■ **Task instructions**
• 1. Retype the stretch of the passage on world hunger from "Thanks to rapid" through "on the rise.".
• 2. Please show every line in the rows below that contains the word "Click".

Enough food is produced today to feed everyone on the planet, but hunger is on the rise in some parts of the world, and some 821 million people are considered to be “chronically undernourished”. What steps are being taken to ensure that everyone, worldwide, receives sufficient food?
Thanks to rapid economic growth, and increased agricultural productivity over the last two decades, the number of people in the world who aren’t getting enough to eat has dropped by almost a half, with regions such as Central and East Asia, Latin America and the Caribbean making great strides in eradicating extreme hunger. However, that’s against a background of the global population rising by nearly two billion.
And now recent trends suggest that the hunger problem persists: particularly in Africa and South America, where there are new indications that undernourishment and severe food insecurity are on the rise.
In Sub-Saharan Africa the number of undernourished people has increased, from some 195 million in 2014, to 237 million in 2017. Poor nutrition causes nearly half of deaths in children under five in the region, some 3.1 million children per year.
Achieving the 2030 goal of Zero Hunger, in other words ensuring that nobody goes hungry wherever they are in the world, remains a major challenge.

■ **Material for this exercise**
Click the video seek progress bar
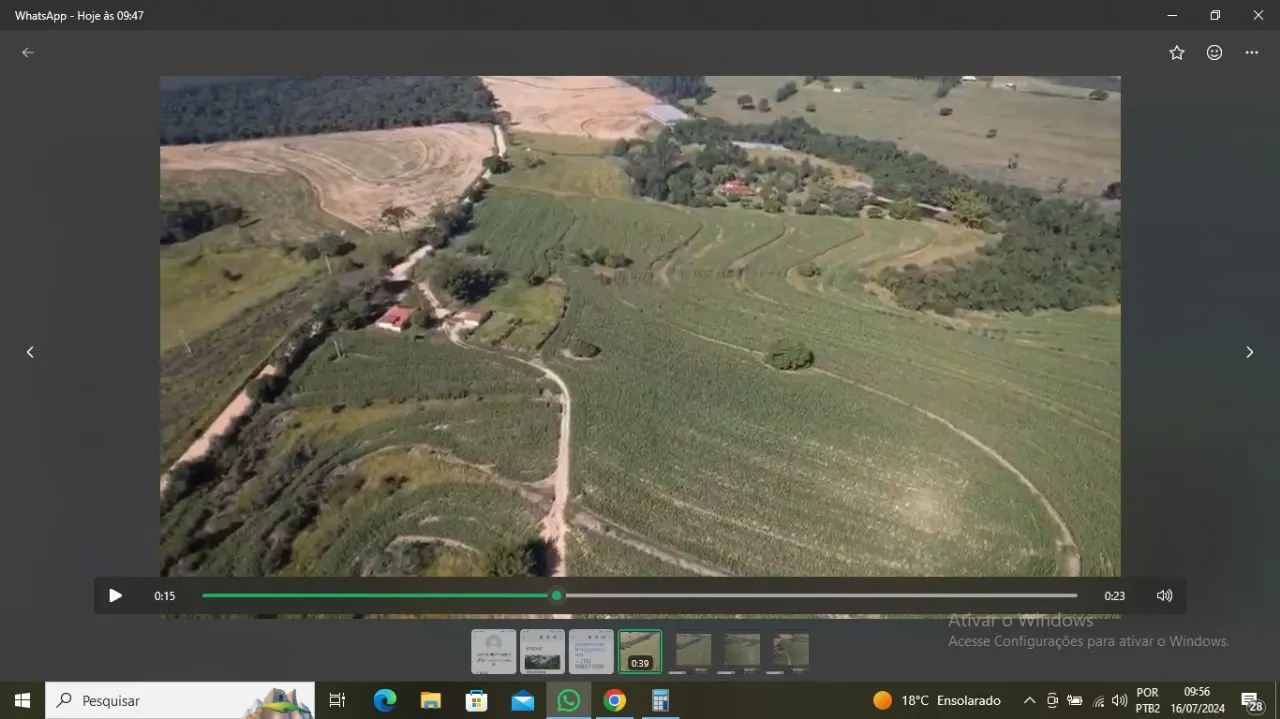This screenshot has height=719, width=1280. point(640,596)
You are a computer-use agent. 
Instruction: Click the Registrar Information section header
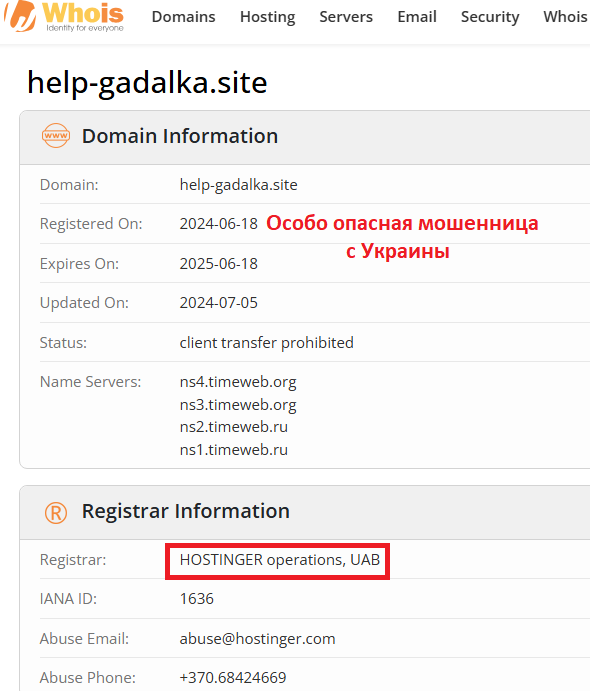tap(186, 511)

■ **Outputs in order**
• 1.
Thanks to rapid economic growth, and increased agricultural productivity over the last two decades, the number of people in the world who aren’t getting enough to eat has dropped by almost a half, with regions such as Central and East Asia, Latin America and the Caribbean making great strides in eradicating extreme hunger. However, that’s against a background of the global population rising by nearly two billion.
And now recent trends suggest that the hunger problem persists: particularly in Africa and South America, where there are new indications that undernourishment and severe food insecurity are on the rise.

• 2.
Click the video seek progress bar
Instruction: Click the Registrar Information section header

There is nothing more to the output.